There's a new Social Security rule going into effect at the end of the month, and it could change when you decide to start claiming your benefits.
It's your last chance to use a strategy known as "file and suspend," which can give your spouse an extra four years of monthly Social Security checks without reducing your own benefit.
The strategy has been available since 2000, but was criticized by the Obama Administration as an "unintended loophole." The Congressional budget act passed in November closed it up.
But you can still file and suspend your benefits up until April 29, as long as you've already turned 66 years old.
Related: How can you find an honest financial adviser
This is how it works: Lou, who is 66 or older, files for his benefits before the end of the month and immediately suspends them. What that does is allow his wife, Joanne, to start receiving spousal benefits, as soon as she turns 62. Meanwhile, Lou can hold off on receiving his benefits. By doing so, his future monthly check amount will grow by as much as 8% each year until he decides to claim it (or until he turns 70).

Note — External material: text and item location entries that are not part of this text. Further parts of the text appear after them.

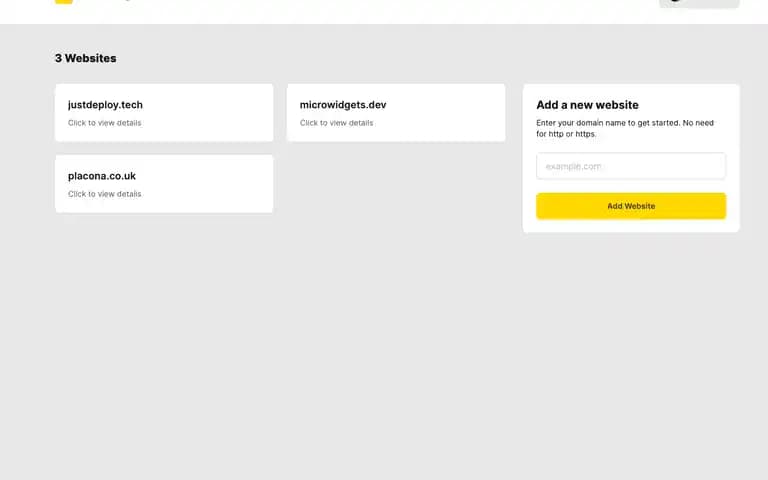
Task: Open the microwidgets.dev website card
Action: coord(396,113)
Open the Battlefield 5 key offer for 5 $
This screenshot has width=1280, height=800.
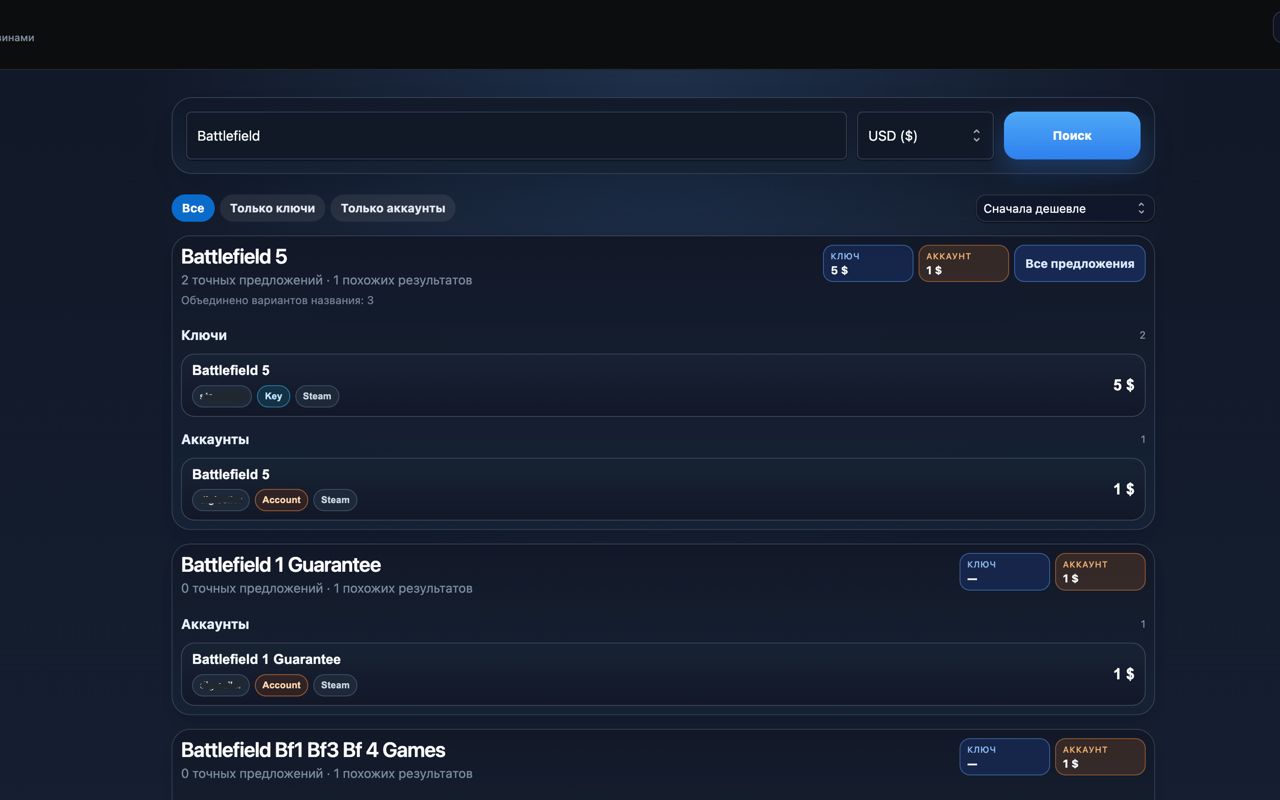[662, 385]
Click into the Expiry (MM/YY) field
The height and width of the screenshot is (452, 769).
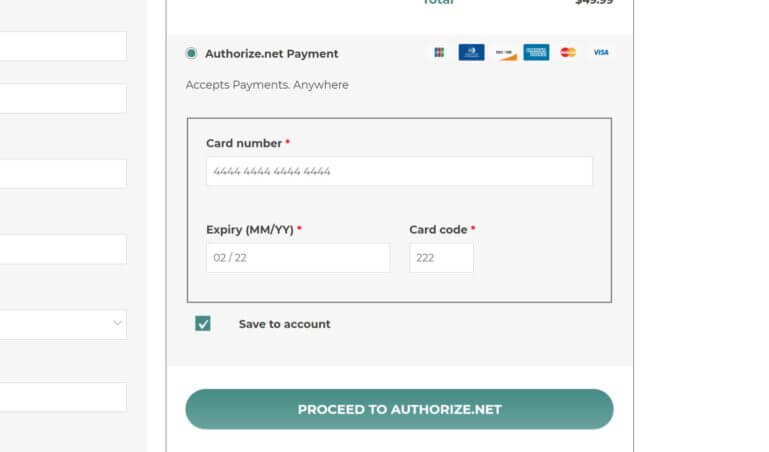point(298,258)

But after April 29, new retirees won't be able to claim their benefits this way. Joanne won't be able to claim spousal benefits unless Lou starts receiving his Social Security checks, too.
Related: How to tell whether you can afford to retire early
Just because you turn 66 before the end of the month, does not necessarily mean your spouse can start claiming spousal benefits, said Angela DiCastri, the director of retirement markets for Northwestern Mutual. You have to actually file and suspend before April 29.
"When in doubt, take some action. There's no downside to going ahead and filing and suspending," DiCastri said.
If you were intending to use the "file and suspend" claiming strategy but don't turn 66 before the end of the month, you might need to revise your retirement plan so that you don't end up short on funds early in your golden years.